The container world is developing very fast. Now container technology is making its way into the enterprise data environment and it can be deployed onto both production and support infrastructure. Thus it might be the architecture for the next generation services and micro-services.
Among all the container technologies, Docker is quite dominate in this world. And a bunch of docker based container orchestration tools are very popular for the container users.
With container orchestration tools, the user can easily manage their containerized applications. However, they cannot easily find out the problems that could exist in their orchestration environment. This is why we need monitoring tools to help us save our time to make sure everything is OK.

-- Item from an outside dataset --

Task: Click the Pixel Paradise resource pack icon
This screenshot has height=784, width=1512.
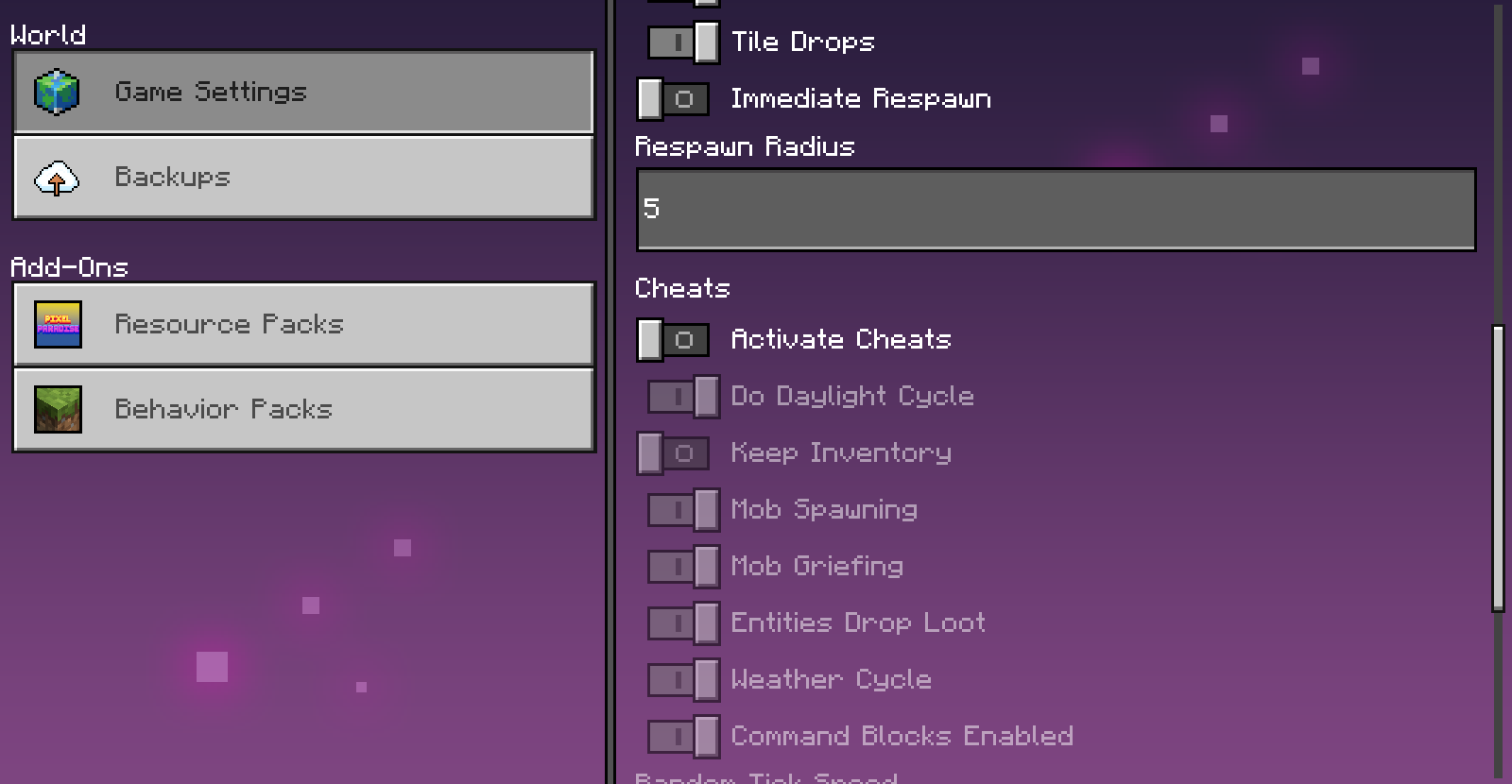Action: 58,324
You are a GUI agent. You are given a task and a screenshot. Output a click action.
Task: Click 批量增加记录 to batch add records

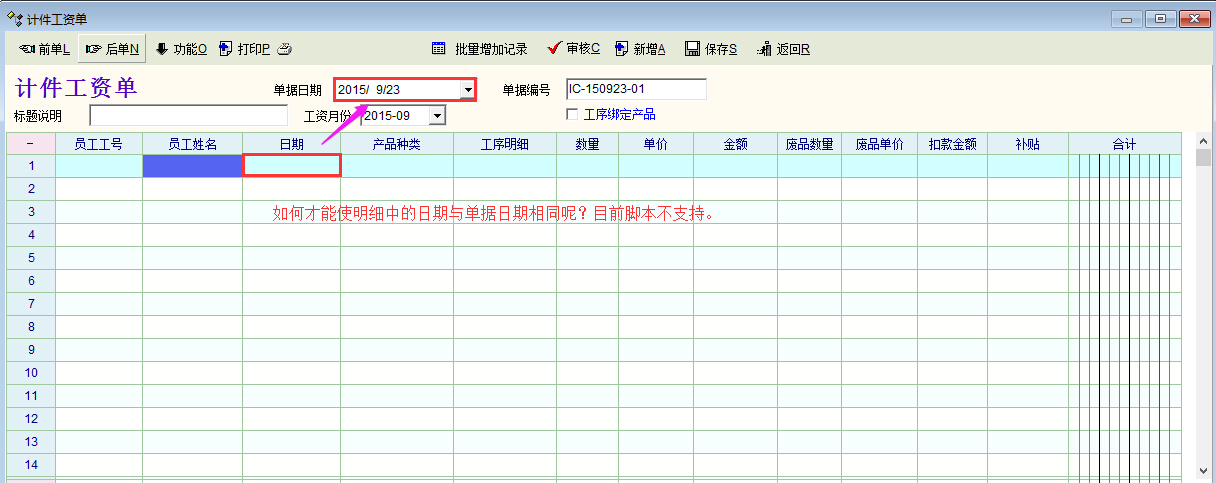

Foglight for Container Monitoring can help the user to monitor various container orchestration environments. In the technique preview version, we will first support monitoring Kubernetes, which is quite dominate in the docker based container orchestration world.
Before using Foglight for Container Monitoring to monitor your kubernetes environment, you need to know what kind of kubernetes cluster you can monitor? how does kubernetes agent work? what you need to do before starting to monitor your kubernetes cluster?
We've investigated the local build kubernetes clusters as well as kubernetes cluster created by cloud provided kubernetes services.
The following platforms are tested and supported:
The Kubernetes Agent uses kubeconfig (a standard kubernetes configuration file used by the client to access to the kubernetes cluster) as the credential to access the Kubernetes API server. So you need to provide a kubeconfig for the Kubernetes Agent to monitor your environment.
Besides, Kubernetes Agent depends on the heapster (a kubernetes service which merging the collected metrics and provide the metrics API). Thus you need to deploy the heapster service onto your Kubernetes cluster also.
For local build kubernetes (local kubernetes, openshift origin), you can use the admin kubeconfig directly (might be located at /etc/kubernetes/admin.kubeconfig for kubernetes and /etc/origin/master/admin.kubeconfig for openshift origin) as the credential for Kubernetes Agent and skip all the following steps in Section 3.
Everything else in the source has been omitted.